Pycharm: set environment variable for run manage.py Task

Because Pycharm is not launching from a terminal, your environment will not be loaded. In short, any GUI program will not inherit the SHELL variables. See this for reasons (assuming a Mac).

However, there are several basic solutions to this problem. As @user3228589 posted, you can set this up as a variable within PyCharm. This has several pros and cons. I personally don’t like this approach because it’s not a single source. To fix this, I use a small function at the top of my settings.py file which looks up the variable inside a local .env file. I put all of my “private” stuff in there. I also can reference this in my virtualenv.

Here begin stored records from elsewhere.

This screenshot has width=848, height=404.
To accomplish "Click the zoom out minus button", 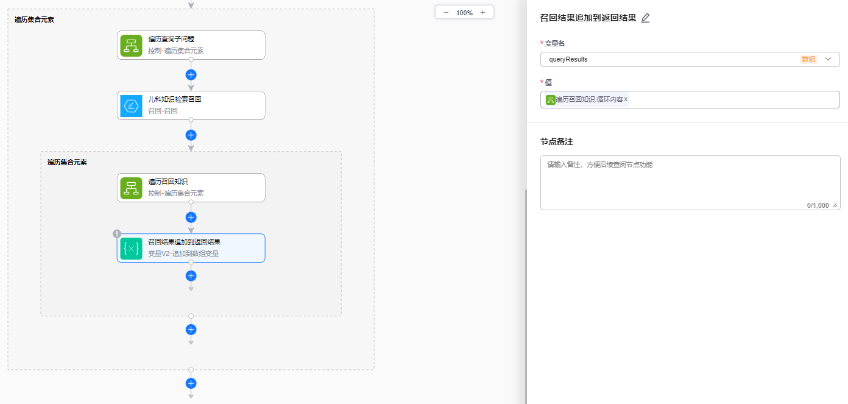I will [x=446, y=13].
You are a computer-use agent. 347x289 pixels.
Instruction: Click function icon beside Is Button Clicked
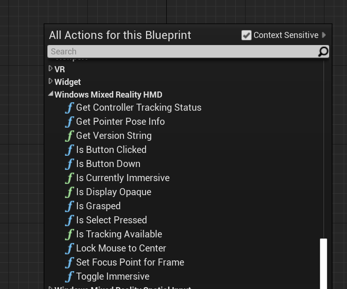69,150
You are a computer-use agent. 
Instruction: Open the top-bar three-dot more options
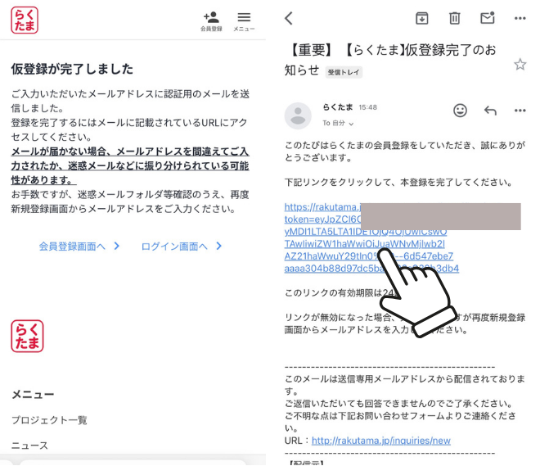click(x=520, y=18)
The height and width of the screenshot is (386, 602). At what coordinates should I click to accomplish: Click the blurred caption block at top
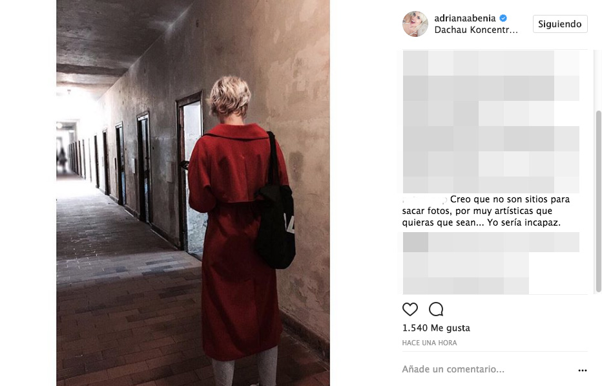pos(491,122)
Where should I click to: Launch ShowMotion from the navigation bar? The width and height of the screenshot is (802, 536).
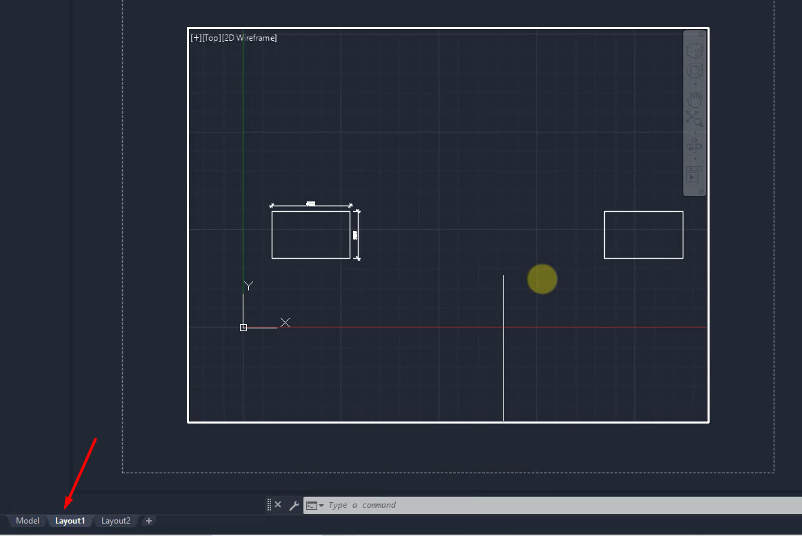pyautogui.click(x=694, y=175)
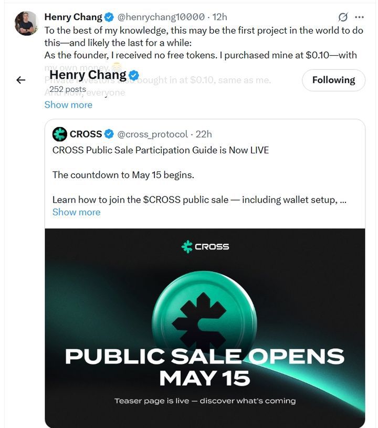Viewport: 378px width, 428px height.
Task: Click the 22h timestamp on quoted post
Action: (204, 134)
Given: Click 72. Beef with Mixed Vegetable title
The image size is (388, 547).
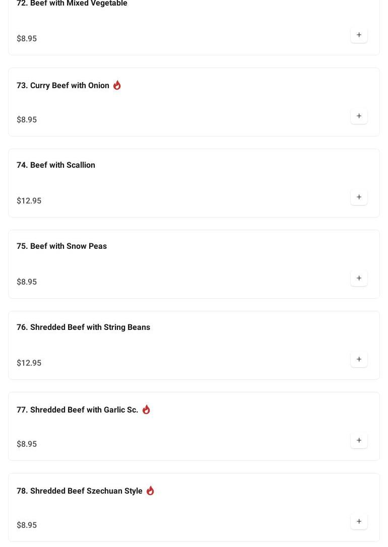Looking at the screenshot, I should coord(72,4).
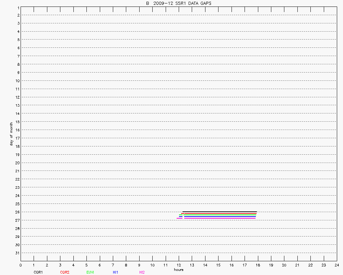The image size is (343, 275).
Task: Click hour 12 on the x-axis
Action: point(179,265)
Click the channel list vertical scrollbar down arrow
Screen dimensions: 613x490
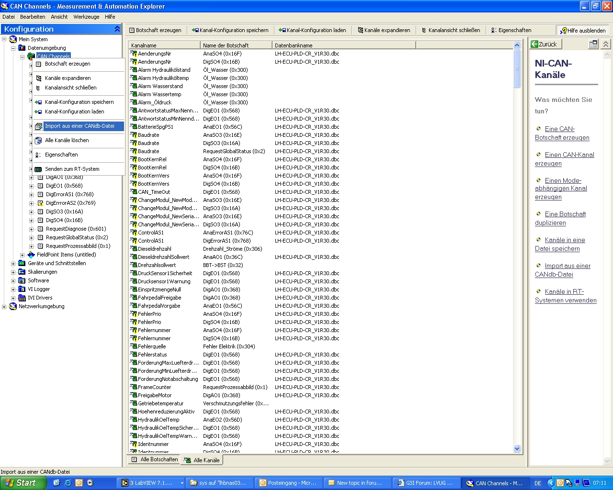click(x=517, y=449)
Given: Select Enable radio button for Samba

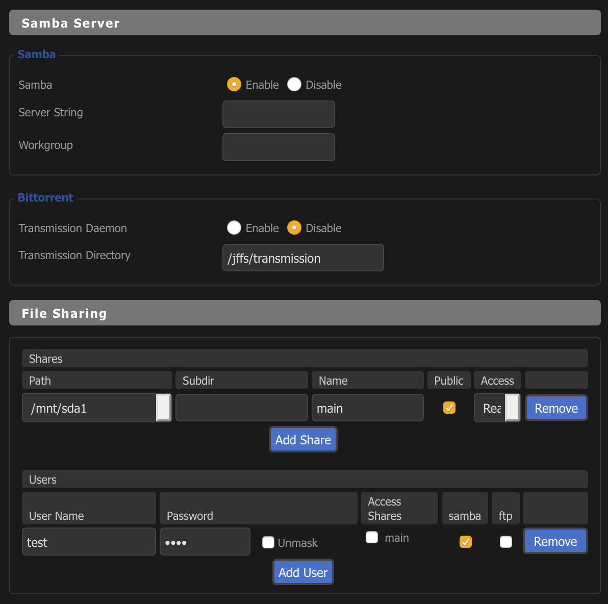Looking at the screenshot, I should [234, 85].
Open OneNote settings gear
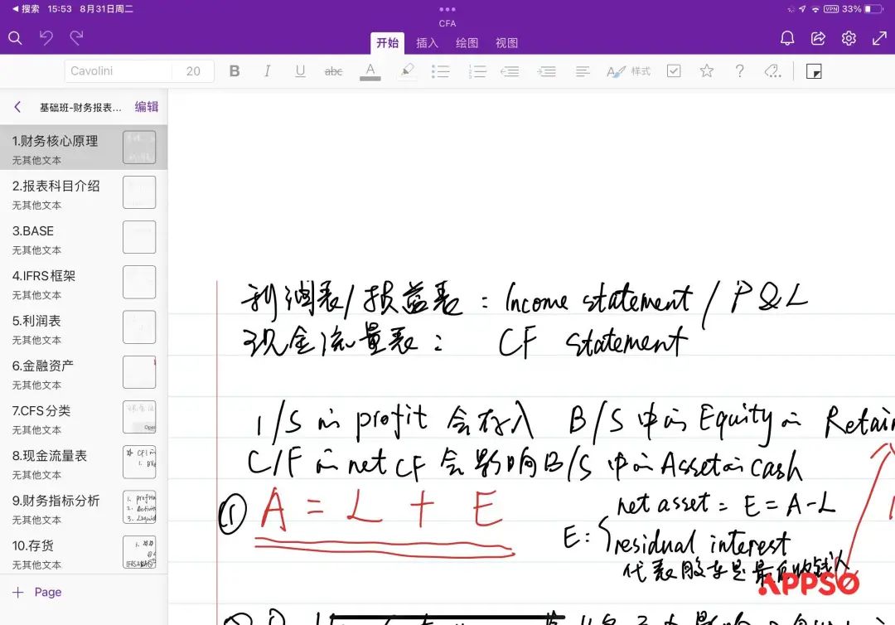Viewport: 895px width, 625px height. (849, 39)
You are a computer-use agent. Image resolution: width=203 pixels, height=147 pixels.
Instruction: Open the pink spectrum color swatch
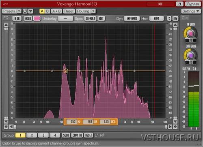pyautogui.click(x=37, y=18)
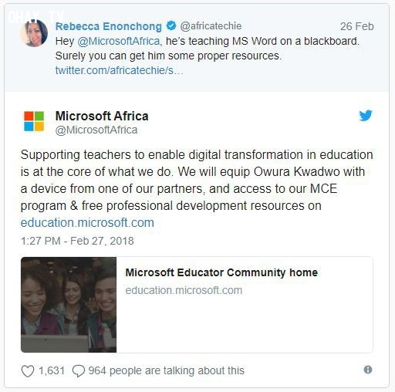Open the twitter.com/africatechie link
The width and height of the screenshot is (395, 392).
[x=120, y=70]
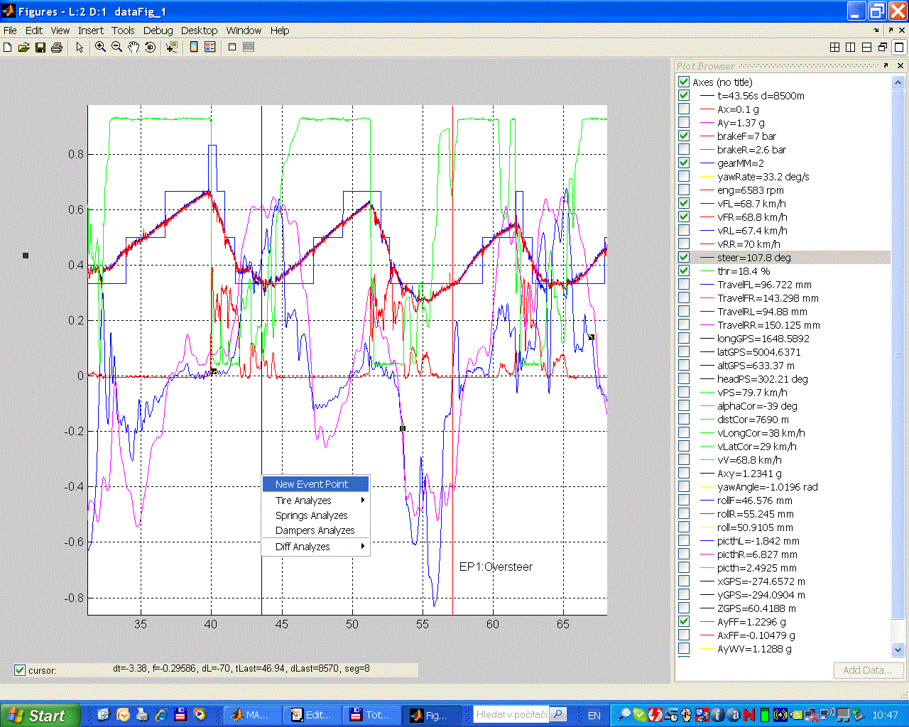
Task: Click the Rotate 3D tool
Action: [150, 48]
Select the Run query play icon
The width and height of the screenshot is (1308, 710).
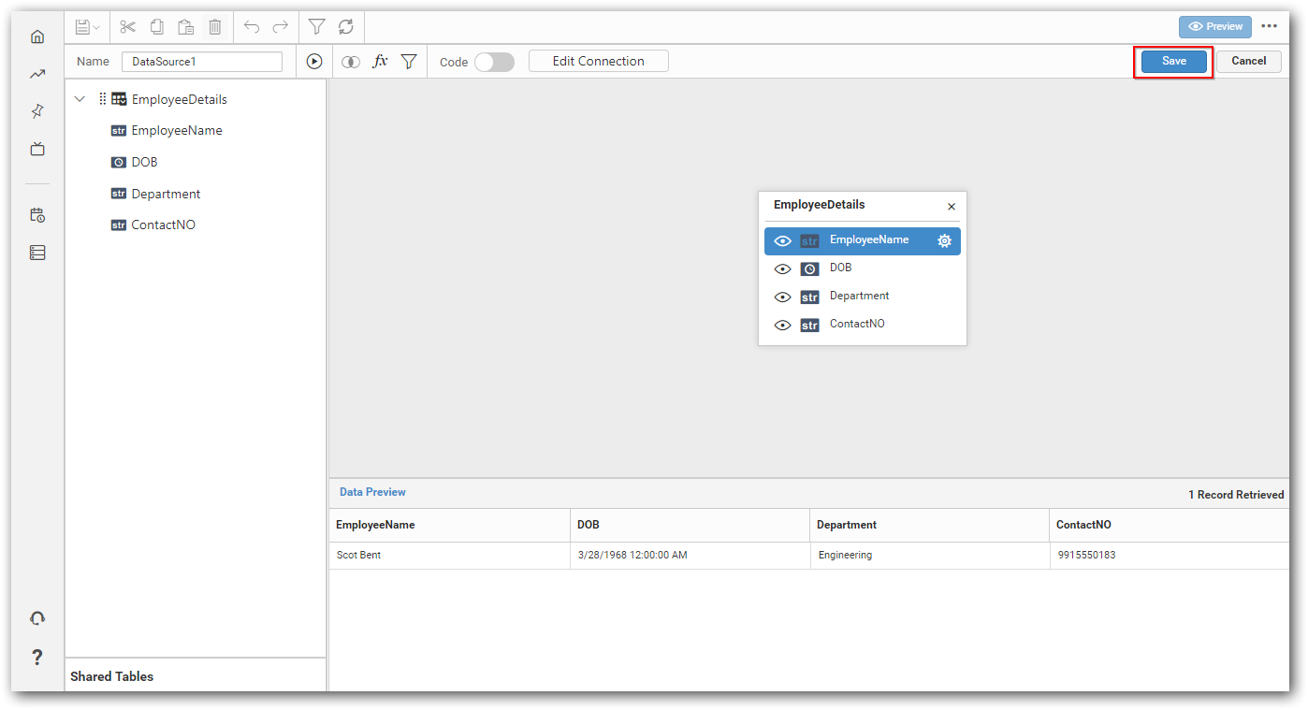point(314,61)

Here is what it looks like.

— settings.py

def get_env_variable(var_name, default=False):
    """
    Get the environment variable or return exception
    :param var_name: Environment Variable to lookup
    """
    try:
        return os.environ[var_name]
    except KeyError:
        import StringIO
        import ConfigParser
        env_file = os.environ.get('PROJECT_ENV_FILE', SITE_ROOT + "/.env")
        try:
            config = StringIO.StringIO()
            config.write("[DATA]\n")
            config.write(open(env_file).read())
            config.seek(0, os.SEEK_SET)
            cp = ConfigParser.ConfigParser()
            cp.readfp(config)
            value = dict(cp.items('DATA'))[var_name.lower()]
            if value.startswith('"') and value.endswith('"'):
                value = value[1:-1]
            elif value.startswith("'") and value.endswith("'"):
                value = value[1:-1]
            os.environ.setdefault(var_name, value)
            return value
        except (KeyError, IOError):
            if default is not False:
                return default
            from django.core.exceptions import ImproperlyConfigured
            error_msg = "Either set the env variable '{var}' or place it in your " \
                        "{env_file} file as '{var} = VALUE'"
            raise ImproperlyConfigured(error_msg.format(var=var_name, env_file=env_file))

# Make this unique, and don't share it with anybody.
SECRET_KEY = get_env_variable('SECRET_KEY')

Then the env file looks like this:

#!/bin/sh
#
# This should normally be placed in the ${SITE_ROOT}/.env
#
# DEPLOYMENT DO NOT MODIFY THESE..
SECRET_KEY='XXXSECRETKEY'

And finally your virtualenv/bin/postactivate can source this file. You could go further and export the variables as described here if you’d like, but since settings file directly calls the .env, there isn’t really a need.